Was den Zubau zum Seniorenheim betrifft, sei dieser Aufgabe der Stadt und in Form von Wohngemeinschaften geplant. „Wir wollen aber auch neue Wege gehen und sind offen für Ideen“, so Wechner. Zusätzlich lege man schon jetzt großen Wert auf die Zusammenarbeit von Seniorenheim und Sozialsprengel bei der Versorgung Pflegebedürftiger ebenso wie beim betreuten Wohnen. Auch die Ausbildung Ehrenamtlicher könne über den Sprengel erfolgen. Wechner kritisierte die gängige Praxis, dass bei der Einstufung des Pflegegeldes dieses sofort hinaufgesetzt würde, sobald jemand ins Heim kommt: „Das ist eine Ungerechtigkeit gegenüber daheim Pflegenden.“
Kritisch zur Betreuungsqualität in Heimen generell meldete sich Michael Vogl, Bewohnervertreter vom VertretungsNetz zu Wort.
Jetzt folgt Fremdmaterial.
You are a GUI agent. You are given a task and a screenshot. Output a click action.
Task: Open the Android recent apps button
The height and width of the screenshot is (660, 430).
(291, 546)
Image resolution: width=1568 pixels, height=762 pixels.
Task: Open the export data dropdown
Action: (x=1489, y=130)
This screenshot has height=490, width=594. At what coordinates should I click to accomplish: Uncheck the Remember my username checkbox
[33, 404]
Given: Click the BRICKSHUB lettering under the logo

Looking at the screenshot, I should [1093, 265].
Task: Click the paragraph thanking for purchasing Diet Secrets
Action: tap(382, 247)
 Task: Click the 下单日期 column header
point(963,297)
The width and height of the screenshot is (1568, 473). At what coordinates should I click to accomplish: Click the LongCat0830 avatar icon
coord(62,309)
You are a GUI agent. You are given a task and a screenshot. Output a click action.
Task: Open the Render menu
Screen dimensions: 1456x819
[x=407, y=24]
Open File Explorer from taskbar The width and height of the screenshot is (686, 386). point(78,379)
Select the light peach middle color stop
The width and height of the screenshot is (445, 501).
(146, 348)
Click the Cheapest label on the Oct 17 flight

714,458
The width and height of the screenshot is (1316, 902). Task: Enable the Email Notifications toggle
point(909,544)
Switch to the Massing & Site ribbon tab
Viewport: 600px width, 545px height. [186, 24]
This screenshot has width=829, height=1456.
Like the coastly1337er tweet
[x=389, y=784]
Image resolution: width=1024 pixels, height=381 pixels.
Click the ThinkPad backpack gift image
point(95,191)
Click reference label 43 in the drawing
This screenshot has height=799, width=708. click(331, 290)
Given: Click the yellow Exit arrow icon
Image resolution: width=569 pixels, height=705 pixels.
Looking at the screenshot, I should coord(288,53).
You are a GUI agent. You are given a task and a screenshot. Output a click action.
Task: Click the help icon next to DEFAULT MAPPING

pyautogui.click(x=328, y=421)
Das Personal habe zu wenig Zeit, teilweise fehle es an Ausbildung: „Die Situation jetzt ist vielfach unbefriedigend. Es ist nicht richtig so zu tun, als seien Heime DIE Lösung – hier braucht es grundsätzlich etwas Anderes.“
Keine Daten gibt es dazu, wie viele Menschen in Wörgl eine 24-Stundenbetreuung über ausländische Betreuungskräfte etwa aus Osteuropa in Anspruch nehmen, es seien nach Einschätzung von Sprengel und Seniorenheim aber „viele“. Gewünscht wird von den beiden Einrichtungen die Einsetzung eines Casemanagers – also „Kümmerers“ oder „Kümmerin“ zur individuellen Beratung Betroffener und Koordination des Vorgehens mit den Einrichtungen.